In Vitro and in Vivo Anticancer Activity of Copper Bis(thiosemicarbazone) Complexes

Neutral and cationic copper bis­(thiosemicarbazone) complexes bearing methyl, phenyl, and hydrogen, on the diketo-backbone of the ligand have been synthesized. All of them were characterized by spectroscopic methods and in three cases by X-ray crystallography. In vitro cytotoxicity studies revealed that they are cytotoxic unlike the corresponding zinc complexes. Copper complexes Cu­(GTSC) and Cu­(GTSCHCl) derived from glyoxal-bis­(4-methyl-4-phenyl-3-thiosemicarbazone) (GTSCH2) are the most cytotoxic complexes against various human cancer cell lines, with a potency similar to that of the anticancer drug adriamycin and up to 1000 fold higher than that of the corresponding zinc complex.
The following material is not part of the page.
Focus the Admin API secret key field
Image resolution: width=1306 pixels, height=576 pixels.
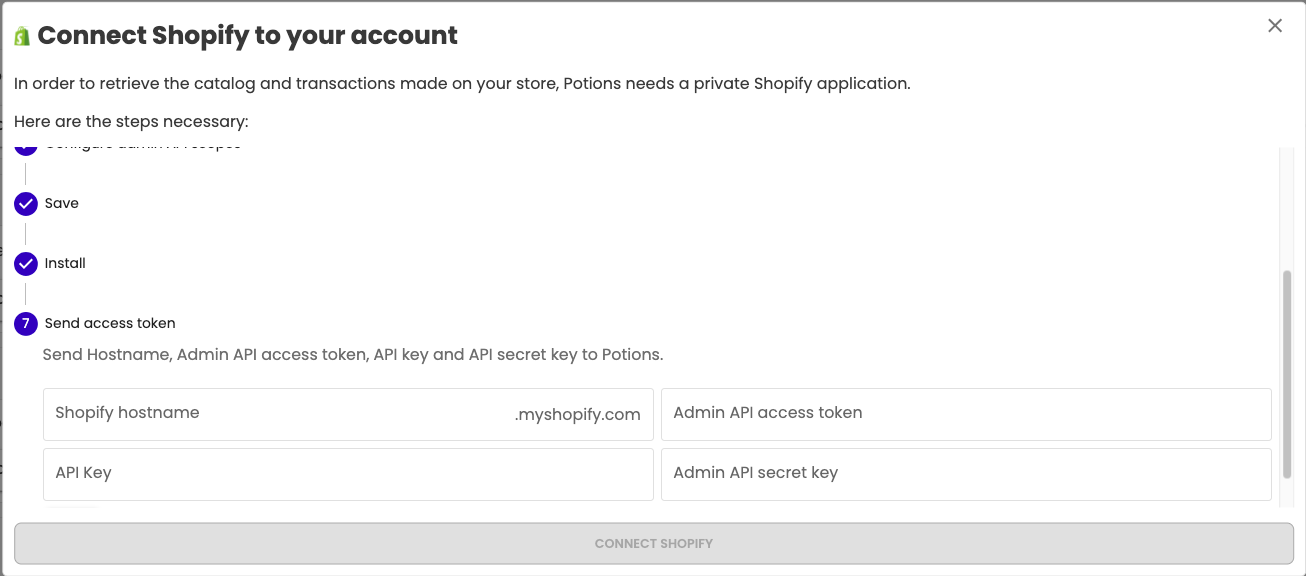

Tritiated thymidine incorporation assay revealed that Cu­(GTSC) and Cu­(GTSCHCl) inhibit DNA synthesis substantially. Cell cycle analyses showed that Cu­(GTSC) and Cu­(GTSCHCl) induce apoptosis in HCT116 cells. The Cu­(GTSCHCl) complex caused distinct DNA cleavage and Topo IIα inhibition unlike that for Cu­(GTSC). In vivo administration of Cu­(GTSC) significantly inhibits tumor growth in HCT116 xenografts in nude mice.